Tsipras is an atheist.
The bishop, whose name is Athanassios Lenis, tore into Tsipras in a personal blog post, where he rebuked the prime minister and his atheist “collaborators” for causing the catastrophic fires, according to the Daily Sabah.
Greece’s worst wildfire in a decade pic.twitter.com/bRO93AIVd9
— Ruptly (@Ruptly) July 25, 2018
“Because of you, Greece is being destroyed!” Lenis wrote. “Because of you, God has abandoned us!”
Earlier in the most, he described the blaze as “a very clear celestial message,” apparently meant for Tsipras.

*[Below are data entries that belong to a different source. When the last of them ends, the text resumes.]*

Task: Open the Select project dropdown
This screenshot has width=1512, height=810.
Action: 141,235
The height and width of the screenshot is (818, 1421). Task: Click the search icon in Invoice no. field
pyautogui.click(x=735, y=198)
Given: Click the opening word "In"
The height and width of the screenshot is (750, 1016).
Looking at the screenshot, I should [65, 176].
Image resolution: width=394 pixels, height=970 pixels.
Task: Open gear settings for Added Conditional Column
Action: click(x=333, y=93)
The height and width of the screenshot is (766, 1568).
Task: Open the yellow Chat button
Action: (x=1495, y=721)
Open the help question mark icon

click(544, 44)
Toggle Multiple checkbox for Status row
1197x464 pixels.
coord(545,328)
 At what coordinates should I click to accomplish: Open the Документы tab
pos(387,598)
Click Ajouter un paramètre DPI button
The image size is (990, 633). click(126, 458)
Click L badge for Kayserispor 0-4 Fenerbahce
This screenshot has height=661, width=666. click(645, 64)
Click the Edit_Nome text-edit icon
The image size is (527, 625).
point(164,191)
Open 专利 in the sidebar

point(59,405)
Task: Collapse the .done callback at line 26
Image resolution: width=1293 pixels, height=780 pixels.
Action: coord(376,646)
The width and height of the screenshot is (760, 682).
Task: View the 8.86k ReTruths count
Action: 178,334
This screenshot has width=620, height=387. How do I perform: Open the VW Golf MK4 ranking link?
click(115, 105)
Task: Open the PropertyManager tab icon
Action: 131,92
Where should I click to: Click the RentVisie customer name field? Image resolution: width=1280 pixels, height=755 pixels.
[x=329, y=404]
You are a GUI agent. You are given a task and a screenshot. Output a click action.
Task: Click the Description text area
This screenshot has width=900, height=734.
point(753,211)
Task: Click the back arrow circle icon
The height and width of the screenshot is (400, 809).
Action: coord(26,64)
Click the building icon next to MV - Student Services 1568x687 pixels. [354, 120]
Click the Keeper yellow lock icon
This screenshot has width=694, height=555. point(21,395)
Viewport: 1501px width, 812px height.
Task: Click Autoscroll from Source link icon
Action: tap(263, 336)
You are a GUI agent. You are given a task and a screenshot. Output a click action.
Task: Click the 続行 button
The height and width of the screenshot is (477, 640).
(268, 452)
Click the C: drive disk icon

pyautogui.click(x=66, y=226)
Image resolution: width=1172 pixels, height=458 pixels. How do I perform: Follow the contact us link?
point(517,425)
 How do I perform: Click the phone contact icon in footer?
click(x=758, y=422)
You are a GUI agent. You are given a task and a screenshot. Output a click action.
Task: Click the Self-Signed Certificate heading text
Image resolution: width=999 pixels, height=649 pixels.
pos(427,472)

Ieronymos II, the archbishop of Athens and all Greece, criticized Lenis’ statement, calling the bishop’s intense rhetoric “sad.”
“Personal opinions have a limit,” he said, adding God communicates through love and doesn’t take revenge.
In addition to the 81 lives lost, there are at least 186 survivors who are seriously injured and nearly 100 people missing, CNBC reported Wednesday. While Lenis might be blaming Tsipras over religion, Greek residents are blaming the government for a lack of preparedness.
Footage shows the ravaging wildfires in Greece that have killed 80 people so far pic.twitter.com/66GNHSLuBH
— NowThis (@nowthisnews) July 25, 2018
The prime minister called the fires an “asymmetrical” phenomenon, but Greek citizens are angry their government didn’t have a robust plan to responsibly address the situation.
Costas Synolakis, a professor of natural disasters in the Technical University of Crete, described the fires as a “national tragedy,” highlighting the fact the country had “no evacuation plan” in place for survivors. As a result, he said, trying to escape the disaster is like “being on a sinking ship.”
“There had not been any drill on how to evacuate this area, and no experience for how much time will be needed to safely rescue, for example, 100 people,” the professor explained. “As a result, even the locals did not know where to go when the fire threatened them. To say it schematically, it’s like being on a sinking ship and you do not know where to go to be saved.”
Please continue to pray for those trapped in the fires’ path and for the government as local officials work to find ways to save as many lives as possible.